=== Texte source ===
☆ ☆ ☆
Le système électoral anglais traditionnel est mal adapté à ce XVIIIème siècle en plein essor économique. En effet, les campagnes et certaines régions se voient favorisées au détriment des villes, en pleine croissance. La révolution industrielle voit le jour à ce moment-là dans le textile. Le maillon faible de la démocratie anglaise est donc le déséquilibre des députés, majoritairement issus des régions agraires.
À cette époque, le Parlement anglais joue un rôle central depuis la « Glorieuse Révolution » de 1688/89. Le roi Jacques II Stuart avait dû fuir, ses positions ultracatholique devenant intenables dans le contexte anglais transformé par la Réforme anglicane. Sa fille Marie II, protestante affichée, avait sauvé la mise de la dynastie Stuart en acceptant de régner conjointement avec son époux Guillaume III d’Orange, également protestant.
En 1689, ces deux monarques s’étaient toutefois engagés à se soumettre à des règles strictes limitant leur pouvoir et avaient accepté de signer la déclaration des droits, appelée Bill of Rights, texte fondateur des libertés anglaises (accession au trône interdite aux catholiques ; pouvoir exclusif pour le Parlement de faire les lois, de lever les impôts, d’organiser des élections libres avec renouvellement régulier ; interdiction de la présence d’une armée en temps de paix…). En 1641 déjà, prémices de ces avancées contre l’absolutisme, la liberté de la presse avait vu le jour en Angleterre, suivie en 1679, de l’Habeas corpus interdisant au roi toute arrestation arbitraire : la loi est désormais supérieure au roi.
Après la mort sans descendance des deux monarques et de la reine Anne, protestante, la couronne avait été attribuée, en 1714, évinçant ainsi les catholiques de la lignée, à de lointains cousins protestants : les Hanovre George Ier puis George II.
Hogarth peint donc sa Campagne électorale sous le règne de George II, roi depuis 1727. Germanique de cœur comme son père, celui-ci se partage entre ses terres de Hanovre et le Royaume Uni de Grande-Bretagne (officiellement fondé par l’Acte d’Union de 1707). Si cette dynastie suscite de violentes critiques, elle est cependant soutenue par le parti majoritaire au Parlement, les Whigs, défenseurs des libertés et de la cause protestante.
Cette prééminence du Parlement anglais est alors devenue, pour les progressistes, un modèle en Europe. On peut comprendre qu’il ait fait rêver les Français, Voltaire en tête, après le long règne absolutiste de Louis XIV, quand son successeur, Louis XV, commence à être confronté aux désirs d’émancipation des classes privilégiées représentées par les cours de justice appelées « parlements » (sans rapport avec le Parlement anglais).
La longue prépondérance des Whigs face aux Tories
Apparus peu avant la crise de la Glorieuse Révolution, dont ils sont des acteurs majeurs, les Whigs militent pour un Parlement fort face à l’absolutisme royal. C’est en 1714 qu’ils s’imposent au pouvoir avec la dynastie hanovrienne en s’appuyant sur la bourgeoisie commerçante en plein essor.
☆ ☆ ☆
=== Extraits des lignes ===

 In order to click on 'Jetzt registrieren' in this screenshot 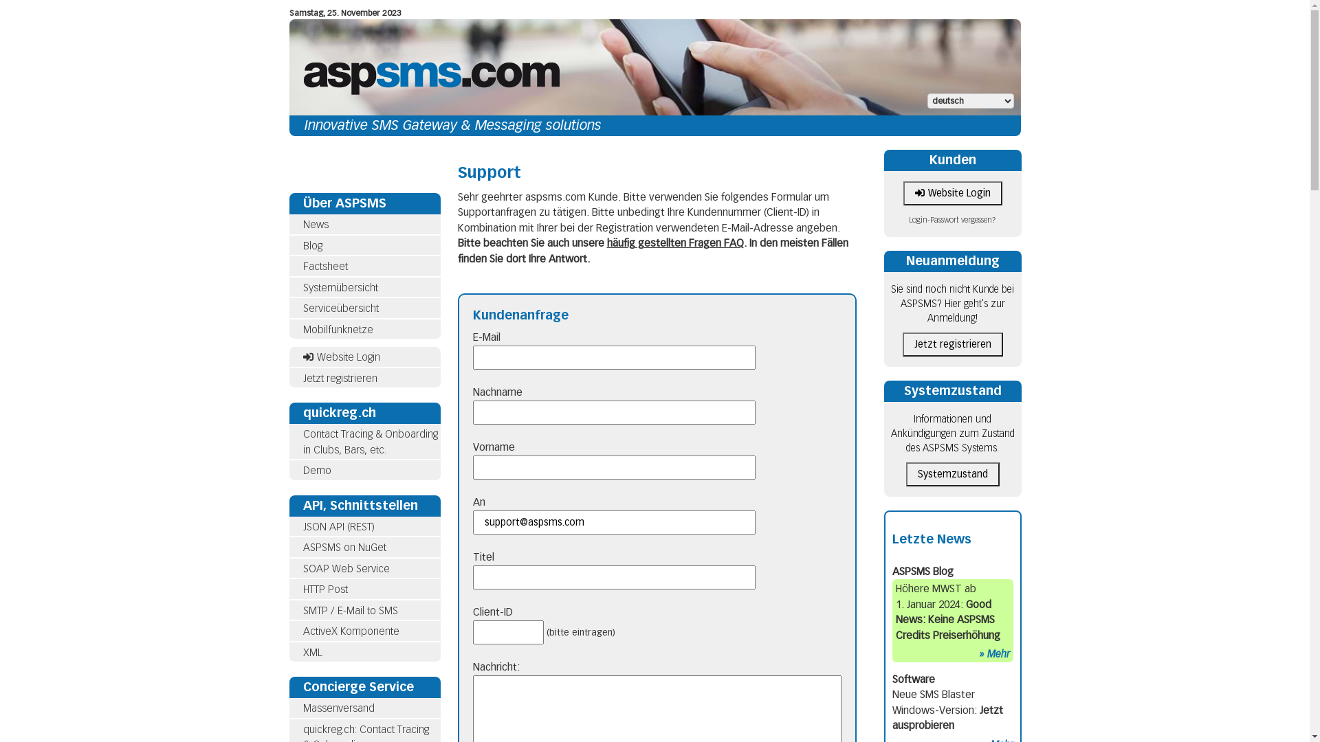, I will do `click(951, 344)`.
☆ ☆ ☆
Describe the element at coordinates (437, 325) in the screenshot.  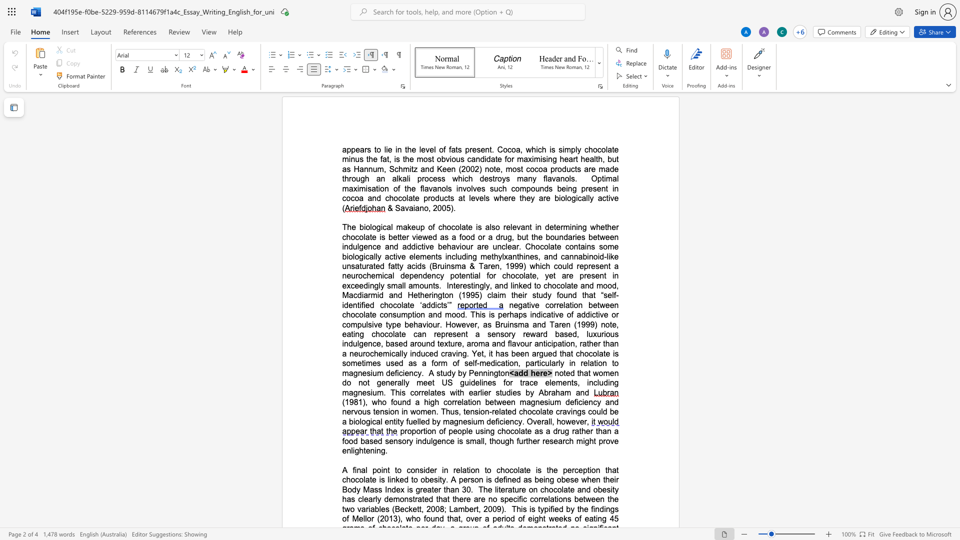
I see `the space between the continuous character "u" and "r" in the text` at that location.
☆ ☆ ☆
=== Objectif ===
Restituez mot pour mot le passage du texte source sur le Parlement anglais, de « Hogarth peint donc » à « la cause protestante. ».

=== Corrigé ===
Hogarth peint donc sa Campagne électorale sous le règne de George II, roi depuis 1727. Germanique de cœur comme son père, celui-ci se partage entre ses terres de Hanovre et le Royaume Uni de Grande-Bretagne (officiellement fondé par l’Acte d’Union de 1707). Si cette dynastie suscite de violentes critiques, elle est cependant soutenue par le parti majoritaire au Parlement, les Whigs, défenseurs des libertés et de la cause protestante.